El propio Valentín Fuster reconoció haberse negado a participar en este tipo de ensayo, aludiendo a que no podía esperar y a la dureza de “ver enfrente de ti a diez o quince pacientes morir cada día en un solo hospital”. Sin embargo, según el oncohematólogo e investigador en políticas de salud Vinay Prasad, “ver una enfermedad grave es una razón de más para realizar ensayos clínicos”.
Los ensayos ahora en marcha comparan diferentes dosis o fármacos anticoagulantes.
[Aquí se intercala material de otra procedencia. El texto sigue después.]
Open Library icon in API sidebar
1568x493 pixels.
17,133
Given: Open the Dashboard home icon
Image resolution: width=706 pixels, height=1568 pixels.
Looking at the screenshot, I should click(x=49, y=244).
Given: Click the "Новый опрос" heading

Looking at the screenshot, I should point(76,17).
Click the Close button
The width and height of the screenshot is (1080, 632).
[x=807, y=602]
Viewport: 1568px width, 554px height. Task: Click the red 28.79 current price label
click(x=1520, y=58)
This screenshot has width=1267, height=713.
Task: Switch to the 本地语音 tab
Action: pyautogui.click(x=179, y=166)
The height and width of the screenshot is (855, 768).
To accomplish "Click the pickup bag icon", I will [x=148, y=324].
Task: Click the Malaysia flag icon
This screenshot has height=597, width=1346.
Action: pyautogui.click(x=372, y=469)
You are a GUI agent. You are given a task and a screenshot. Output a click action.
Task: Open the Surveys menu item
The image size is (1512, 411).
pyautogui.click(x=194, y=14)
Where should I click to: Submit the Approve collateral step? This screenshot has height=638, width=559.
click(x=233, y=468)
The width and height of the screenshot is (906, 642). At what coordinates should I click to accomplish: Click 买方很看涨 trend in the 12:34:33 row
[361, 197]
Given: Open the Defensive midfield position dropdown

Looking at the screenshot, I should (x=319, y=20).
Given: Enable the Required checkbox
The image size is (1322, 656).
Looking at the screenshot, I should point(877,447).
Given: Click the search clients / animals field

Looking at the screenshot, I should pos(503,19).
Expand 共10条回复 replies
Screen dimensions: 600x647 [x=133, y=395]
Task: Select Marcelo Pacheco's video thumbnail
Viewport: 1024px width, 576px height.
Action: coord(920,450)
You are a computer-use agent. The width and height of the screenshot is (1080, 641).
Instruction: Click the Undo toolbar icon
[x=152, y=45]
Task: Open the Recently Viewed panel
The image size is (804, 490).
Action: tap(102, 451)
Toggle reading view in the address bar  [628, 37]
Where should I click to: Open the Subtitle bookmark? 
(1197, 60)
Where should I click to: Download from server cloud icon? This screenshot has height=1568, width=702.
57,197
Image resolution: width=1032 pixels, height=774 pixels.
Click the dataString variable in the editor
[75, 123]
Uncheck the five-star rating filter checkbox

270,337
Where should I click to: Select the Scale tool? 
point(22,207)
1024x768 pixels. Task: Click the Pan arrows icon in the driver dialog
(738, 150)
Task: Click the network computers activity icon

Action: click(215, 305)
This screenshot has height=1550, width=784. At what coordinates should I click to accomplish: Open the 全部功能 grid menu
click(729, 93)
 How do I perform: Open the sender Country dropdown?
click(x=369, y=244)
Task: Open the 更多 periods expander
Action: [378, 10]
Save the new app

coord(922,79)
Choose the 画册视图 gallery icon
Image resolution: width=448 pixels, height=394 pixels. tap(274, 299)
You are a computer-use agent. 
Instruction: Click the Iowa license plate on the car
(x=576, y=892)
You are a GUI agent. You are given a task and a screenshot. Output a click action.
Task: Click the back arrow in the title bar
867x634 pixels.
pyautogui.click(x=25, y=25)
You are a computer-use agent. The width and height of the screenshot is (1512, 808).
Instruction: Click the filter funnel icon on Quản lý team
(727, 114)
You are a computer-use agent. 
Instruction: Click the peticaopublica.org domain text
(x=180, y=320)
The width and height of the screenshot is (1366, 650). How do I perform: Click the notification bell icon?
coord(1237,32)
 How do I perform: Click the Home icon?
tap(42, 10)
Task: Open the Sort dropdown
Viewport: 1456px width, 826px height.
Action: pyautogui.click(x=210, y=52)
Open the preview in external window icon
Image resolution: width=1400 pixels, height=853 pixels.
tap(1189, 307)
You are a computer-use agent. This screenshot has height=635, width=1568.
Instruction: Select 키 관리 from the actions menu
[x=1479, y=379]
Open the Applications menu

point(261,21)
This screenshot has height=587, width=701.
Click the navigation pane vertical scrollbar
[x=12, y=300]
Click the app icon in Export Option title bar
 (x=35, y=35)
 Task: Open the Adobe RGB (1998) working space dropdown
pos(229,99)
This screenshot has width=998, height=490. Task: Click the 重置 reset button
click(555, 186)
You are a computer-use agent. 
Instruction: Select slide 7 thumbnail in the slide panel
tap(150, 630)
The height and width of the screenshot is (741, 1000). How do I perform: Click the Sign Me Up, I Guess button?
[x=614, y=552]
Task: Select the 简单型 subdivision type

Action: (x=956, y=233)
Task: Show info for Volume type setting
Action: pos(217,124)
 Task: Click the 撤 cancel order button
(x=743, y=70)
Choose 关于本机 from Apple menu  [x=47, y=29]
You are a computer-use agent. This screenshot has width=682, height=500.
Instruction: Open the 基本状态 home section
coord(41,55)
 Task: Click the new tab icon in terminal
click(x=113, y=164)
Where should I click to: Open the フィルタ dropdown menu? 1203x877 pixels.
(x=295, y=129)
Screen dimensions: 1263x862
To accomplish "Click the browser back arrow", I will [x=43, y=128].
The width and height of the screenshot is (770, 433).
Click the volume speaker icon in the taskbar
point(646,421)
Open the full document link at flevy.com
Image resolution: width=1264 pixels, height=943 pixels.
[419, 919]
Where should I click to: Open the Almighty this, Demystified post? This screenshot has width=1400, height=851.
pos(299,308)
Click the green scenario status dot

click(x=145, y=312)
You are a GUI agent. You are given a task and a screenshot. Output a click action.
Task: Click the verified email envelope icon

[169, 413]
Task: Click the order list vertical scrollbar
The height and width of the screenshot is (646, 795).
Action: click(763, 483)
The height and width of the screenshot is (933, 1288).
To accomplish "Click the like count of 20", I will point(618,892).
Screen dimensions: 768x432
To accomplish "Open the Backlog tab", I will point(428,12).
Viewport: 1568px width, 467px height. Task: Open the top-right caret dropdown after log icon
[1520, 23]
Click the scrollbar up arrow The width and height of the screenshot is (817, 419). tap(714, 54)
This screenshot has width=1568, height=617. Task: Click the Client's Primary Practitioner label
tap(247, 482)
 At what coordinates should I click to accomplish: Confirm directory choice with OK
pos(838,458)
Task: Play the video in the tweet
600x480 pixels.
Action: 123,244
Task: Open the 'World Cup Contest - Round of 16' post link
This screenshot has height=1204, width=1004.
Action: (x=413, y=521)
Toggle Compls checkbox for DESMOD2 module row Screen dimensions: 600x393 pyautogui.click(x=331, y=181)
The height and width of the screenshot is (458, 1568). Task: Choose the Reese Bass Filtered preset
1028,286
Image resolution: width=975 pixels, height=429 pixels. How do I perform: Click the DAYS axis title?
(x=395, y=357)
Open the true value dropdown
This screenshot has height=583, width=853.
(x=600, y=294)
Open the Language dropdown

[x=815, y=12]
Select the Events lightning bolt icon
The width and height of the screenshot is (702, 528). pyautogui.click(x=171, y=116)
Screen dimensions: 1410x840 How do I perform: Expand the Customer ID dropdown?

Posiblemente la generalización de la heparina ha mejorado el pronóstico, pero eso no se va a confirmar ni precisar. “Ya no lo podemos saber, no la vamos a quitar ahora”, afirma Torres. “Lo hecho, hecho está”.
El corto y medio plazo: qué podemos esperar
No parece que haya una bala mágica en forma de tratamiento en la que podamos confiar en los próximos meses, más allá de la esperanza puestas en las vacunas. Algunas de las terapias que más suenan son el uso de plasma de pacientes que se han recuperado de la enfermedad o de anticuerpos específicos contra ella.
Sobre el plasma de pacientes, a pesar de que la FDA americana aprobó su uso de emergencia bajo el mandato de Trump, no hay evidencias de que sea eficaz.
Sobre la terapia de anticuerpos, que probó el propio Trump, se tienen más esperanzas. Consiste en producir anticuerpos en el laboratorio que bloqueen la acción del virus. Dos de esos productos han sido ya aprobados, pero no sirven para pacientes hospitalizados o que necesiten oxígeno (como necesitó Trump), para los que pueden ser perjudiciales. Son caros y difíciles de producir, y su uso implicaría identificar con precisión a los pacientes con riesgo de desarrollar una covid grave, pues deben darse en las fases más iniciales de la enfermedad, cuando apenas hay síntomas. Aunque pueden ser de ayuda, no son una panacea.
Según Moraleda, quien reconoce que ese tipo de tratamientos son interesantes, “hay aún muchos ensayos clínicos en marcha con moléculas que pueden ser eficaces, pero probablemente necesitaremos combinaciones de medicamentos”. Medicamentos que provendrán de ensayos bien hechos, y no de la acumulación de cuestionables y bursátiles notas de prensa.
Por ahora sabemos que el pronóstico ha mejorado, pero que la covid-19 puede ser una enfermedad muy grave. También que la aplicación de los avances conseguidos puede complicarse si los hospitales se vuelven a desbordar. Esta es una de las pocas cosas que no necesitamos comprobar para saber que son verdad.